The win gave Detroit its first playoff series victory in 18 years, while Cunningham became the second-youngest player in NBA history to post 30-plus points and 10-plus assists in a Game 7, behind only Luka Dončić.
That history mattered, but the way he got there mattered more. Cunningham was not just putting up numbers in a loose, fast-paced game.
He controlled tempo, settled Detroit when Orlando threatened to press, and kept finding the right read when the defense tried to load up on him. By the time the Pistons had built a double-digit cushion, the night had already shifted from tension to control, and Cunningham was the reason it stayed that way.
The series was built on Cunningham carrying the load
This finish did not come out of nowhere. Cunningham had already rescued Detroit once before in the series, scoring a career playoff-high 45 points in Game 5 to keep the Pistons alive.
He followed that with another high-end all-around effort in Game 6, helping Detroit drag the matchup back to home court and force the decider.
Across the final three games alone, he piled up enough production to turn what looked like a short postseason stay into a defining run.
The supporting cast made the Game 7 win look complete rather than merely Cunningham-driven.
Tobias Harris added 30 points, giving Detroit a second scorer Orlando could not solve, while Jalen Duren controlled the glass with 15 points and 15 rebounds.
Bench help also mattered, with Daniss Jenkins knocking down key shots and the Pistons finishing with the kind of ball movement and shotmaking that tends to show up only when a team has fully locked into the moment.
That is what made the win feel bigger than a simple first-round advance. The Pistons were the top seed, but after Orlando grabbed a 3-1 series lead, the pressure changed the narrative.
Detroit did not just survive it. The team answered with three straight wins, and Cunningham was the constant through all of it.
His Game 7 line became the headline, but his series-long work is what turned Detroit from a team in danger of being upset into one that now looks capable of doing damage in the East.
Cunningham’s Game 7 made him the second-youngest player ever to reach the 30-point, 10-assist mark in a winner-take-all playoff game, with Dončić as the only younger player on that list.
It is the kind of company that tends to signal something real about a player’s ceiling, especially when the performance comes in the middle of a comeback series that demanded he keep delivering every other night.
Detroit now moves forward with something it has not had in years: a playoff series win, a star who handled the pressure, and a postseason run that feels like an arrival instead of a surprise.

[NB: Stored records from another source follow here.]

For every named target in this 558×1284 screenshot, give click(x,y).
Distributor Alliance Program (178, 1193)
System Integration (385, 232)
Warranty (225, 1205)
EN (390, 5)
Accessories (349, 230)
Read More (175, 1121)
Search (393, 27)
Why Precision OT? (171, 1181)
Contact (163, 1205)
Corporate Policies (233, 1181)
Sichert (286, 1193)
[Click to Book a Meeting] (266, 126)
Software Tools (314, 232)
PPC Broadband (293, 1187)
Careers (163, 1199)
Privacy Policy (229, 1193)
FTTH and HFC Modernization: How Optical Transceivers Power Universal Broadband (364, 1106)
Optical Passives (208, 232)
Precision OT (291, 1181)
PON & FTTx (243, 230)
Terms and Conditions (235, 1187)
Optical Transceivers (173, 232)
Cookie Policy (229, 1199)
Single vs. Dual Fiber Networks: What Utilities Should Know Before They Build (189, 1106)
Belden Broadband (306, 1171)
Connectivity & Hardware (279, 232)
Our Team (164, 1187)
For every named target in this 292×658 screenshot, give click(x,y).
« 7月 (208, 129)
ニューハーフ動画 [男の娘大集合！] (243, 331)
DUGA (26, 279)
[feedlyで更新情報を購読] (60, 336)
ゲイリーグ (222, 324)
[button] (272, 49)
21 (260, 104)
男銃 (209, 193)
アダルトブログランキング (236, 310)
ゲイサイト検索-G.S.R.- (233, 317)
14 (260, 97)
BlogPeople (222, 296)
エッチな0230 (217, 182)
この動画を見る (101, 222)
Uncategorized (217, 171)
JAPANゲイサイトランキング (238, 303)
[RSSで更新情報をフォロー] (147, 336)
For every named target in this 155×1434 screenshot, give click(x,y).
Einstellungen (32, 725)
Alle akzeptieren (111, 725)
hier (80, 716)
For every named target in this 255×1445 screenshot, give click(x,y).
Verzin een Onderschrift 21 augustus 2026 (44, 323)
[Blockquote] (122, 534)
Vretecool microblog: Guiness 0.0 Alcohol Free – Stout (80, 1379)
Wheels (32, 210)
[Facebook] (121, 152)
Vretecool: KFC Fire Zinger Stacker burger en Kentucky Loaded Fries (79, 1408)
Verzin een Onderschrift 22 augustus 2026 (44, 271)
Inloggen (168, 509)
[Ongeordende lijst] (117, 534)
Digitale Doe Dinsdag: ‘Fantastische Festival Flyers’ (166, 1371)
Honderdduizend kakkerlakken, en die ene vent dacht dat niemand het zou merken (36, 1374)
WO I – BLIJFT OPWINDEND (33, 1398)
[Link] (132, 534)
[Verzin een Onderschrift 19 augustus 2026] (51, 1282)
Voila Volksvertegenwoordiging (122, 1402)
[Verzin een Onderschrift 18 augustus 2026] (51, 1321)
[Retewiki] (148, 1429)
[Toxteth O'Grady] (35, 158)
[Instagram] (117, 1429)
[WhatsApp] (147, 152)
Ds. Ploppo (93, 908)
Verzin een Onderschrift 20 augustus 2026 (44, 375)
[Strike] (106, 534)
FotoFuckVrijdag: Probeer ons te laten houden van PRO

Cunningham has already shown he can carry a series. Game 7 showed he can close one too.
Cunningham totaled 227 points across the seven games against Orlando, the fifth-most points scored in a first-round series in NBA playoff history.
He also became just the sixth player ever to tally 225 or more points and 50 or more assists in a single playoff series.
Not the sixth this decade. Not the sixth since the three-point line changed the game. The sixth in the entire history of the league. The names ahead of him on that list are not names you put next to a 24-year-old without doing a double-take.